## Assigned task
Lines in the data below that contain the word "beside" are to be copied.

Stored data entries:
════════════════════

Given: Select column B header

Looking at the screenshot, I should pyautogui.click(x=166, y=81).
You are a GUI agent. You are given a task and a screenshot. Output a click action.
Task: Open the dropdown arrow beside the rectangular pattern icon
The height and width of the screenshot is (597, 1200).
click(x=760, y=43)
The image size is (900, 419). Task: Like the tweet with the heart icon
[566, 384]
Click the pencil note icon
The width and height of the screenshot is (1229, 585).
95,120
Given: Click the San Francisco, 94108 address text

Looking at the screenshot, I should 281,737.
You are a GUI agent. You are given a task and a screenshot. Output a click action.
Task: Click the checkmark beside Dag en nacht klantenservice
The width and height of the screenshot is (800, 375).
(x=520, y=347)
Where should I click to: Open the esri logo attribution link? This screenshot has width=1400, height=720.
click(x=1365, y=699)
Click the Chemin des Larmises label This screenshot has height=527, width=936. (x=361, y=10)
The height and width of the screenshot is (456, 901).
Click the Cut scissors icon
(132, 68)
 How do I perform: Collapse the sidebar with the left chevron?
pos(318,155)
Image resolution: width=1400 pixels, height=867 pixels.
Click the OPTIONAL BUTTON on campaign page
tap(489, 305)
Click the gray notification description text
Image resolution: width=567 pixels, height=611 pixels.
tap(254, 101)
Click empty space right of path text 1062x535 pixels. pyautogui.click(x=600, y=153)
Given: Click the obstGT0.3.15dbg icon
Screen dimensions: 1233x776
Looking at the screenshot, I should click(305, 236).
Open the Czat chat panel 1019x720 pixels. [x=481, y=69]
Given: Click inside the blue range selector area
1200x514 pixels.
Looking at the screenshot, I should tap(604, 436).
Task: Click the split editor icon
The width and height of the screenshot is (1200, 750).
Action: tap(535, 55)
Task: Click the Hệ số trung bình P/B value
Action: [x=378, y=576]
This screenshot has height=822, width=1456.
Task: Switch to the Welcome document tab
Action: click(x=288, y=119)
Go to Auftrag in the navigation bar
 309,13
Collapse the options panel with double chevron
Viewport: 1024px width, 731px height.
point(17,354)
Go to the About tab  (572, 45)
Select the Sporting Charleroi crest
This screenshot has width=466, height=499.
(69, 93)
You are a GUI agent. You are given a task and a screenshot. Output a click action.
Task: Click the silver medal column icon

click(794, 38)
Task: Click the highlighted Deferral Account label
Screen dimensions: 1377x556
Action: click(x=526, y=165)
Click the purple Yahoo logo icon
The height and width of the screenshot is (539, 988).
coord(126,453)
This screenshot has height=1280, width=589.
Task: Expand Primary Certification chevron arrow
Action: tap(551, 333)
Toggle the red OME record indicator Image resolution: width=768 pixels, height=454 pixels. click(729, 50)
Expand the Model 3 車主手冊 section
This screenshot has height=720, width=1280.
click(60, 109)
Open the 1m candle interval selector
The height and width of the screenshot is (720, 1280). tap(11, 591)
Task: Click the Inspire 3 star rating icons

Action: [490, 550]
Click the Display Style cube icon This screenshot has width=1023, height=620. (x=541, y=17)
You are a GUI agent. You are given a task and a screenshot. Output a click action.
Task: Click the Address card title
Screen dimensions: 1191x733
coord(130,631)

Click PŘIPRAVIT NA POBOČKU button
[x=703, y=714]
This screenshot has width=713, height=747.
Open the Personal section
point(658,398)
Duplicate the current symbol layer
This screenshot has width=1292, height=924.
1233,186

════════════════════

## Output of the exercise
Task: Open the dropdown arrow beside the rectangular pattern icon
Task: Click the checkmark beside Dag en nacht klantenservice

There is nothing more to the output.